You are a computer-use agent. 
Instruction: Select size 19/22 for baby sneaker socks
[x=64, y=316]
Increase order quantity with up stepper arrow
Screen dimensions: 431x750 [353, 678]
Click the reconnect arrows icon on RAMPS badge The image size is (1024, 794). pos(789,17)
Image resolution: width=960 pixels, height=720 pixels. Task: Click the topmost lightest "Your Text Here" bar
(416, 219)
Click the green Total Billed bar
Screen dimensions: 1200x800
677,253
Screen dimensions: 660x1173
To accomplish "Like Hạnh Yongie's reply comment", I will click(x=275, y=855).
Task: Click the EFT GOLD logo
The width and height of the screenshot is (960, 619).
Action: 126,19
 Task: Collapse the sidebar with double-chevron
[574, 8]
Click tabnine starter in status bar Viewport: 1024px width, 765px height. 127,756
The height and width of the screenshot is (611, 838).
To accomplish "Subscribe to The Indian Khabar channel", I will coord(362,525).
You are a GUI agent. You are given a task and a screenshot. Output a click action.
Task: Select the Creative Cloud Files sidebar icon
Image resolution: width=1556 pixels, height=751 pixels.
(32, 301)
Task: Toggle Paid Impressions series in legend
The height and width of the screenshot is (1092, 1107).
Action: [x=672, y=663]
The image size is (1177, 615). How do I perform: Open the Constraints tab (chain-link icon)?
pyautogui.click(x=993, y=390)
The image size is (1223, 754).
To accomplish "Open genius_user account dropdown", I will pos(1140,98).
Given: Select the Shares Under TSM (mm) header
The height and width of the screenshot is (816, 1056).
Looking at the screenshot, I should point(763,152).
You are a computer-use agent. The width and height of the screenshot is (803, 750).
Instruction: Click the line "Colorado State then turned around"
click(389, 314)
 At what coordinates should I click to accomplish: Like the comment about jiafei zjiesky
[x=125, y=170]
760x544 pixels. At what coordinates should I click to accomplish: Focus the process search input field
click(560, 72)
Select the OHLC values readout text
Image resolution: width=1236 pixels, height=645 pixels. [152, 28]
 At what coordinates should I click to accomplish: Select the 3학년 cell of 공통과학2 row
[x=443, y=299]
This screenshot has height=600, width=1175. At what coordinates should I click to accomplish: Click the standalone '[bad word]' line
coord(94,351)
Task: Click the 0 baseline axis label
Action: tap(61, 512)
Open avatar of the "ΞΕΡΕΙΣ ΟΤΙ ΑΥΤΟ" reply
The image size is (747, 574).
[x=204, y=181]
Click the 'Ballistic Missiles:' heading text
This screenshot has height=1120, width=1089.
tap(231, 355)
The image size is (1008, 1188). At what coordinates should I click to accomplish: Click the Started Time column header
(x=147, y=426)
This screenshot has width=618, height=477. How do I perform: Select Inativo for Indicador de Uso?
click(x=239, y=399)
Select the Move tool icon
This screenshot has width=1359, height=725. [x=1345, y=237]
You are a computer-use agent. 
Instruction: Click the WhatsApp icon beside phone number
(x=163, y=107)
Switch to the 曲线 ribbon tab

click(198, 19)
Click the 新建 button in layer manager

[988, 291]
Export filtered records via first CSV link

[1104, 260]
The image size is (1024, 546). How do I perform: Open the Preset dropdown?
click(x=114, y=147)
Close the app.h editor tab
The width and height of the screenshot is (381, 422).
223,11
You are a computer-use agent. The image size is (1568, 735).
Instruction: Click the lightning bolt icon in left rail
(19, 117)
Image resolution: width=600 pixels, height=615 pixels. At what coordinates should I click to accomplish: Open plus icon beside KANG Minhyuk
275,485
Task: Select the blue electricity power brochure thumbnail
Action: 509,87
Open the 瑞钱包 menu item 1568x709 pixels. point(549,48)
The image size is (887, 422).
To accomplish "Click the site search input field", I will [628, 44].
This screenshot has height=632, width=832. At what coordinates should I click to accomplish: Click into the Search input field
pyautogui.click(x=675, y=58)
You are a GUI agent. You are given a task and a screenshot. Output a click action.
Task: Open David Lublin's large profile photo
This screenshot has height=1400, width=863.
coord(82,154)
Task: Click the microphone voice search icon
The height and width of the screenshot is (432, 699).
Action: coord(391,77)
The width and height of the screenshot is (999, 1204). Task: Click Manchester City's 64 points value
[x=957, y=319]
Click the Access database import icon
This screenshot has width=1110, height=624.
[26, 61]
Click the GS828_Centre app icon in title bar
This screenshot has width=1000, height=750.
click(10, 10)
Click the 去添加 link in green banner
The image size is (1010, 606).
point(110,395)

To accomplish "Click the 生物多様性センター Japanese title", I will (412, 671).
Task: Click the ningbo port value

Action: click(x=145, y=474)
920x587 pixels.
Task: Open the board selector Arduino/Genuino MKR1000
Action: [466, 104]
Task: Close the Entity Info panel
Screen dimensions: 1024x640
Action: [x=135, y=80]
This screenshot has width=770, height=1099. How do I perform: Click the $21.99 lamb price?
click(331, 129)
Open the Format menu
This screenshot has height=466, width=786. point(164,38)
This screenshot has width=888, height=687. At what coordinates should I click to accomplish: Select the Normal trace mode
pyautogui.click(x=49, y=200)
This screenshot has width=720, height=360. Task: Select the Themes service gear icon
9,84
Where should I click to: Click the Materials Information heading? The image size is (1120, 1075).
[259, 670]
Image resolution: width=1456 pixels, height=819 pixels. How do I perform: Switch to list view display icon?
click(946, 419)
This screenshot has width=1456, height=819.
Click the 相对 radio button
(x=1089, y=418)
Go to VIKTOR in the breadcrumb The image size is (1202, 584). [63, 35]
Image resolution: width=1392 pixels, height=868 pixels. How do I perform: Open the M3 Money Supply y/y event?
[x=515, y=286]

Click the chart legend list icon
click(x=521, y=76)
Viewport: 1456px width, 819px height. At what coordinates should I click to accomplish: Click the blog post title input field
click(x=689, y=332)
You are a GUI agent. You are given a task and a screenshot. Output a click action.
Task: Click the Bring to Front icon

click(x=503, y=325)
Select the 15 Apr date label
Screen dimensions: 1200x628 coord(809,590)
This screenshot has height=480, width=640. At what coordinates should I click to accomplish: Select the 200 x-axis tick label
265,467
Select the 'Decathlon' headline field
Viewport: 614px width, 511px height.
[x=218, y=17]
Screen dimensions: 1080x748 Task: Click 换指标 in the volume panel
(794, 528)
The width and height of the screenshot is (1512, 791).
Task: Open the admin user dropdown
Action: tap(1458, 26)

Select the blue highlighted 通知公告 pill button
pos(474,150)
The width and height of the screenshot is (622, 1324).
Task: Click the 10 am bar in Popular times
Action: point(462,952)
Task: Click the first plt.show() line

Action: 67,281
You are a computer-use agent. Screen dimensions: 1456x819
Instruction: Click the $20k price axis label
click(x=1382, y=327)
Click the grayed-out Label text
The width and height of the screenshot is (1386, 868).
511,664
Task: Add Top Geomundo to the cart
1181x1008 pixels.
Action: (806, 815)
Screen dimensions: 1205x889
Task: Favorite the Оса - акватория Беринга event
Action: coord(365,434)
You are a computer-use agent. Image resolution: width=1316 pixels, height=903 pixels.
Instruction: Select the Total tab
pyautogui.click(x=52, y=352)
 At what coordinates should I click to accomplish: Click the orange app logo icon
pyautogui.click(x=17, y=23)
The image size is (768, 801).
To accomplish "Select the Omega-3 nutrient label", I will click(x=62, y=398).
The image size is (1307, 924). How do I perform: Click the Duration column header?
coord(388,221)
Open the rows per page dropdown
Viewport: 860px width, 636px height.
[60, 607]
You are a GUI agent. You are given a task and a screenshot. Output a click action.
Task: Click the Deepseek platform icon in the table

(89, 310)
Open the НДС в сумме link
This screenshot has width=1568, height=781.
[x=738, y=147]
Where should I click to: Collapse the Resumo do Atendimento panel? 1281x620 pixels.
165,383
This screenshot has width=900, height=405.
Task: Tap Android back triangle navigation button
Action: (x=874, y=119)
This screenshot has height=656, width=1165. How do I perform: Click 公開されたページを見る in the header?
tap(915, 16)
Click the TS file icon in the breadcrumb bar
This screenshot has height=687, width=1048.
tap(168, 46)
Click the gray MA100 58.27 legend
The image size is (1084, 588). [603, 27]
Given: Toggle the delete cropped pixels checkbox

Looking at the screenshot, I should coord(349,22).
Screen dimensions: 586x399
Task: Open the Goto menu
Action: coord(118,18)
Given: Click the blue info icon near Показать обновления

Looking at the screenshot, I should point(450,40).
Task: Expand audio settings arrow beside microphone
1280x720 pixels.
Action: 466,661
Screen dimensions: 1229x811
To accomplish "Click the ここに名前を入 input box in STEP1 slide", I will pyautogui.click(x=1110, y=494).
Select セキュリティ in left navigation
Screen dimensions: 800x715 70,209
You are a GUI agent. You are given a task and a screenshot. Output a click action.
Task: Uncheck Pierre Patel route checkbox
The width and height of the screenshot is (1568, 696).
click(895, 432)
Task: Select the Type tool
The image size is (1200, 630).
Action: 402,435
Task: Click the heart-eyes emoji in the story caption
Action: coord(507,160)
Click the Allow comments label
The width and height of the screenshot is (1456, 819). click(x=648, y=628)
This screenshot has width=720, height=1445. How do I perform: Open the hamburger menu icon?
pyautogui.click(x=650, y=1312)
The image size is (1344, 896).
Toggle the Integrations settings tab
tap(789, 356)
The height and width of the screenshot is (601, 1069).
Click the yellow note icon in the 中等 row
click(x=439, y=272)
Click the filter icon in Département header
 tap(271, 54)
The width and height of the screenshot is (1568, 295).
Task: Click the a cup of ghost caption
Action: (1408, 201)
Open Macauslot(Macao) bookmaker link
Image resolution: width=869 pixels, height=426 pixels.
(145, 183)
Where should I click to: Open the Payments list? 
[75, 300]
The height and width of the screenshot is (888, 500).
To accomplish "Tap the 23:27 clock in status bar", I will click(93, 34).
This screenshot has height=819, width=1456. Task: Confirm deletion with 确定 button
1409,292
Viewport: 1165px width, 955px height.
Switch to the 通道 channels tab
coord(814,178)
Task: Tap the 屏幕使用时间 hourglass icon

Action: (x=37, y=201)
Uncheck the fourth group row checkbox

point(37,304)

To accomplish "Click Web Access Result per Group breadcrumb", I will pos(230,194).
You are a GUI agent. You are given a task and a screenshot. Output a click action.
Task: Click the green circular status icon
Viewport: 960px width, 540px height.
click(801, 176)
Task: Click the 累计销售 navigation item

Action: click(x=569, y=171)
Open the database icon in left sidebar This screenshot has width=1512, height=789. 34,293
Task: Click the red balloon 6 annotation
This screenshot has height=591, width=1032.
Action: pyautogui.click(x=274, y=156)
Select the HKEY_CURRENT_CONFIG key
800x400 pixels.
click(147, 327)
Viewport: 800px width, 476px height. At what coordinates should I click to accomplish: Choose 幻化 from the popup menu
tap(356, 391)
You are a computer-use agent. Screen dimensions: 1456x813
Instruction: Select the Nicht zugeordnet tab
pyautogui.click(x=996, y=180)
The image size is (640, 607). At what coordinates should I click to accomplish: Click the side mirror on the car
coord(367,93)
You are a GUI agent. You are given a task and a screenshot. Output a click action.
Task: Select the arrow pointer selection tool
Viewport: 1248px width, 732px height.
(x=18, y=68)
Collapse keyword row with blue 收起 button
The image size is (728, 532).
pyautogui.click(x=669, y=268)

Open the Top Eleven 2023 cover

WHAT THE TASK ASKS
Where in the entries does the word "microphone" occur? Copy out each line that has it.

EXERCISE RESULT
Task: Click the microphone voice search icon
Task: Expand audio settings arrow beside microphone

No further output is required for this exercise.